On my first day at the new office, I arrived too early. The lights were still flickering on, people were walking around with coffee cups, and everyone looked busy except me.
Someone told me, "You can just explore the system for now." But nobody really explained what the system was, what I was supposed to learn, or even what my actual responsibilities would be.
So I sat there pretending to work. Clicking random tabs. Reading documents without absorbing anything. Every time someone walked by and asked if everything was okay, I automatically answered, "Yeah, all good."
At some point, I opened my phone. Then another app. Then another. TikTok. Instagram. News headlines. Random videos. Endless content.
The weird thing was that nothing actually entertained me. I wasn't enjoying any of it. I was just switching between apps because silence felt uncomfortable.
I always thought boredom happened when there was nothing to do. But this felt different. There was too much to consume, yet none of it felt meaningful enough to hold my attention.
During lunch, I sat alone watching coworkers laugh together, complain about meetings, and talk like they had known each other forever.
Meanwhile, I still didn't know where to throw away my tray afterward. That was the moment I realized I probably wasn't bored by the job itself. I was bored because I didn't feel connected to anything yet.

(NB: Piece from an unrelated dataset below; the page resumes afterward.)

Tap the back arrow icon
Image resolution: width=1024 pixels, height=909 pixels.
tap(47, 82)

When I got home that evening, I felt completely drained, even though I had barely done any real work all day.
Being new somewhere is exhausting in ways people don't mention. You're constantly trying to understand the culture, figuring out when to ask questions, trying to appear productive, and wondering if everyone else secretly knows more than you.

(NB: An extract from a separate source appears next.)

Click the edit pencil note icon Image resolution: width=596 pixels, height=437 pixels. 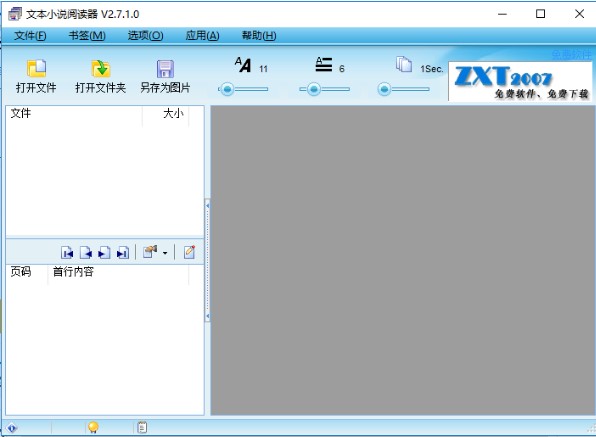tap(189, 252)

So I collapsed onto the couch and started scrolling again. More videos. More posts. More noise. And somehow the boredom only became heavier.
Sometimes I think our brains no longer know how to sit still. If something doesn't grab our attention within seconds, we immediately move to the next thing.
But eventually you reach a point where nothing feels interesting enough to escape into anymore. And maybe that's why boredom today feels so strange — not like emptiness, but like endless mental clutter.